**EXTRACT:**
_____

Hello Anil,
You are absolutely correct and I haven't faced any
such situation till date. I think I have made a controversial
statement via my reply :) Apologies for the mess.
Thank you
Warm Regards,
Tariq
https://mtariq.jux.com/
On Fri, Jan 11, 2013 at 4:08 AM, anil gupta <[email protected]> wrote:
> Hi Mohammad,
>
> If the Write Ahead Log(WAL) is "turned on" then in **NO** case data should
> be lost. HBase is strongly-consistent. If you know of any case when WAL is
> turned on and data is lost then IMO that's a Critical bug in HBase.
>
> Thanks,
> Anil Gupta
>
> On Thu, Jan 10, 2013 at 7:37 AM, Mohit Anchlia <[email protected]
> >wrote:
>
> > Data also gets written in WAL. See:
> >
> > http://hbase.apache.org/book/perf.writing.html
> >
> > On Thu, Jan 10, 2013 at 7:36 AM, ramkrishna vasudevan <
> > [email protected]> wrote:
> >
> > > Yes definitely you will get back the data.

_____

**SUPPLIED DATA:**
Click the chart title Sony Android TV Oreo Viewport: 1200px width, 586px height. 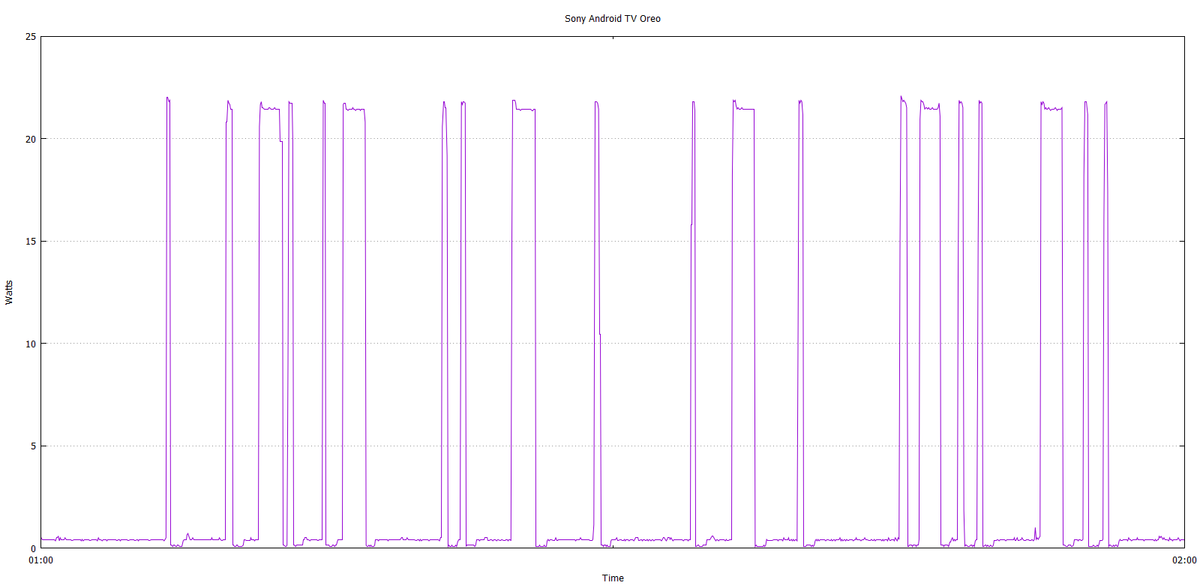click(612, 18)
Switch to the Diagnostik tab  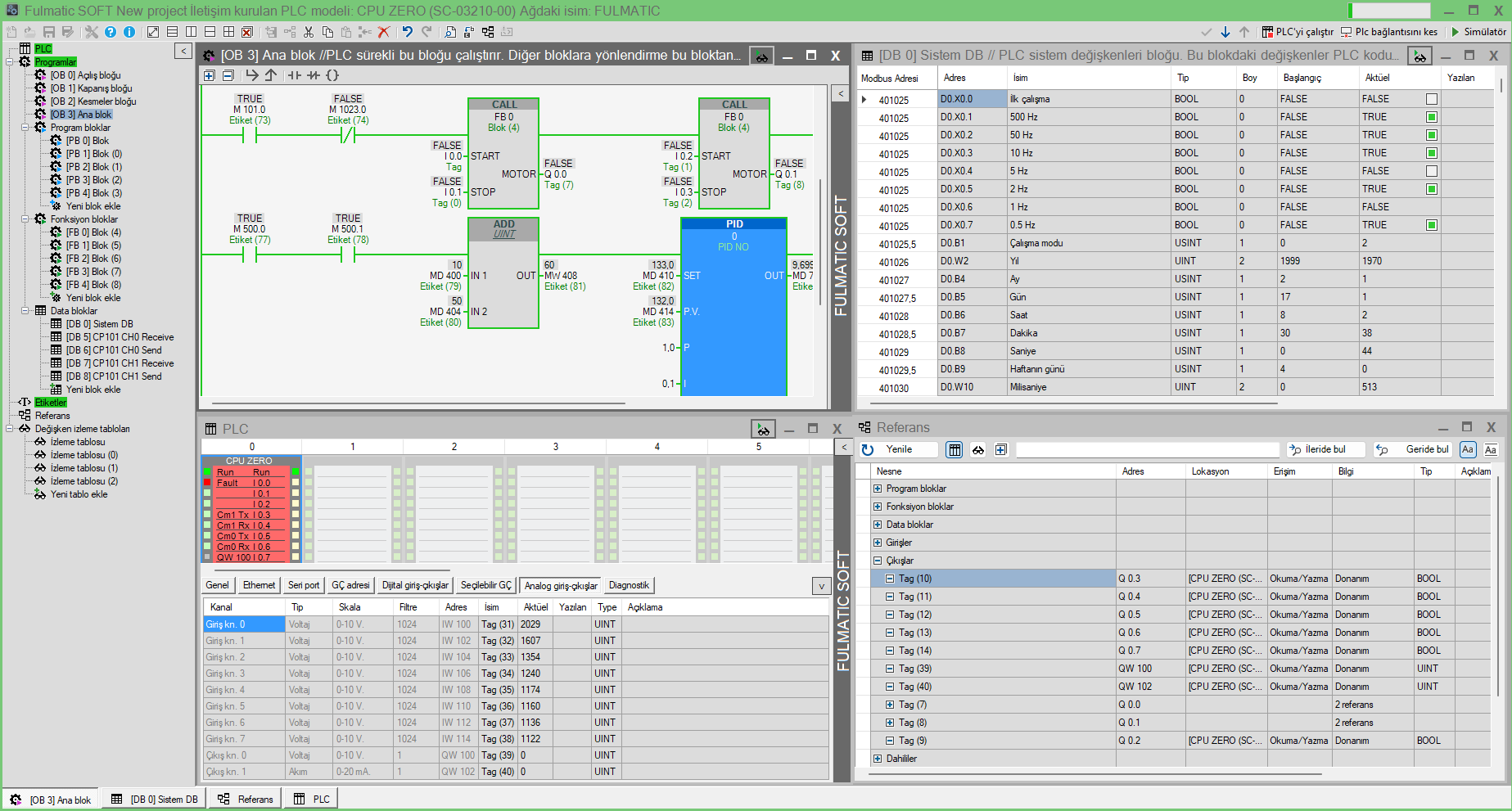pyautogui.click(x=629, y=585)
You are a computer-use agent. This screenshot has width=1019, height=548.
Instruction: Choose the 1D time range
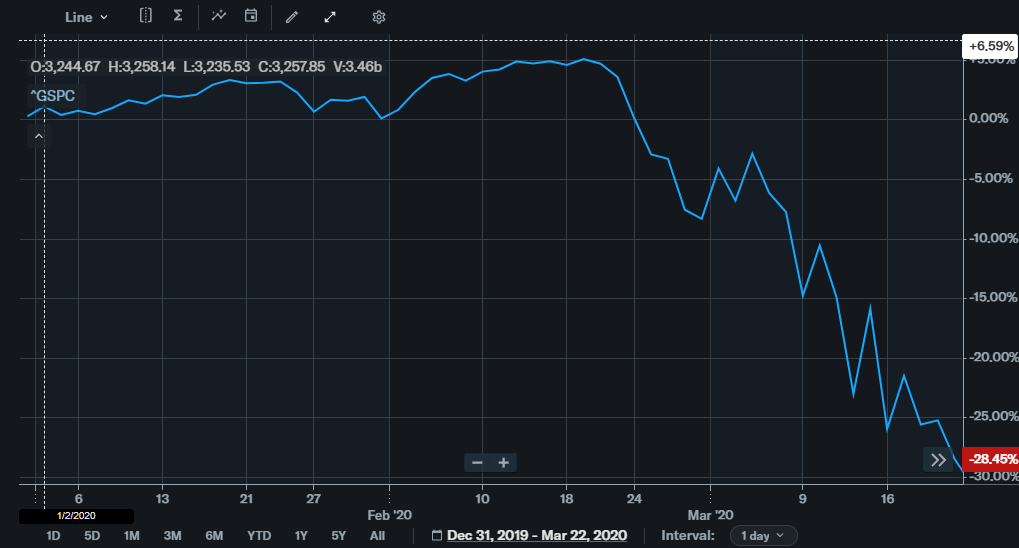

_____

**TASK INSTRUCTIONS:**
Extend the email exchange above about data loss in HBase with the write-ahead log turned on, starting right after its final line.

**OUTPUT FOR THIS TASK:**
> > >
> > > Please read the HBase Book that explains things in detail.
> > > http://hbase.apache.org/book.html.
> > >
> > > Regards
> > > Ram
> > >
> > >
> > > On Thu, Jan 10, 2013 at 8:48 PM, Panshul Gupta <[email protected]>
> > > wrote:
> > >
> > > > Hello,
> > > >
> > > > I was wondering if it is possible that I have data stored in Hbase
> > tables
> > > > on my 10 node cluster. I switch off (power down) my cluster. When I
> > power
> > > > up my cluster again, and run the HDFS and hadoop daemons, will the
> > Hbase
> > > > have my old data persisted in the form I left it?? or will I have to
> re
> > > > import all the data??
> > > >
> > > > Thankyou for the help.
> > > >
> > > > --
> > > > Regards,
> > > > Panshul.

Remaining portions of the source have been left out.